La riforma infine deve necessariamente richiedere il coinvolgimento soprattutto della cittadinanza, a partire da chi l’amministra, ai corpi intermedi delle comunità, fino ad arrivare al singolo cittadino che oggi si pone di fronte al mondo dei servizi e dei professionisti sanitari con un atteggiamento giustamente più esigente, non supino alle scelte ed alle decisioni che i tecnici del settore sono chiamati ad assumere. Un cittadino che non può più essere considerato solo “paziente”, ma soggetto autonomo, consapevole, titolare delle scelte che riguardano la propria salute, a cui si impongono però, proprio per questo, doveri oltre che diritti.
In merito ai servizi sanitari territoriali, e in particolare al tanto declamato “potenziamento” dei distretti, l’associazione CARD, che ha proprio nei distretti la sua origine, richiama l’attenzione sulla concreta applicazione degli intenti, ormai troppe volte solo dichiarati, ma purtroppo non messi in atto con la necessaria decisione e con il relativo investimento.
Lungi da presumere di poter esaurire in poche battute un argomento così complesso, si ritiene di rappresentare in questa sede almeno alcune preoccupazioni. Innanzitutto che la volontà di definire e realizzare un “distretto forte” non si traduca semplicemente nell’equazione “distretto grande = distretto forte”. Che non si intenda limitare il ruolo del distretto a semplice committente-controllore, quanto piuttosto si dia realizzazione coerente al disegno tracciato dalla legge regionale del 2014, rafforzando la capacità di governo e di risposta del distretto per l’erogazione dei Livelli Essenziali di Assistenza che gli competono.

● **Materiale di partenza**
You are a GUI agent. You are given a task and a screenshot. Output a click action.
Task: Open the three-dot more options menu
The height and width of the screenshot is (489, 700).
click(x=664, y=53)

● **Consegna**
Stabilisci se ciascuna delle seguenti affermazioni concorda con il brano sulla riforma sanitaria, rispondendo sì o no e riportando tra virgolette le parole decisive del brano.
(a) Il cittadino va considerato soltanto come paziente.
(b) L'associazione CARD ha la sua origine nei distretti.
(c) Un distretto grande equivale a un distretto forte.

● **Soluzione**
(a) No: «Un cittadino che non può più essere considerato solo “paziente”, ma soggetto autonomo, consapevole, titolare delle scelte che riguardano la propria salute».
(b) Sì: «l’associazione CARD, che ha proprio nei distretti la sua origine».
(c) No: «che la volontà di definire e realizzare un “distretto forte” non si traduca semplicemente nell’equazione “distretto grande = distretto forte”».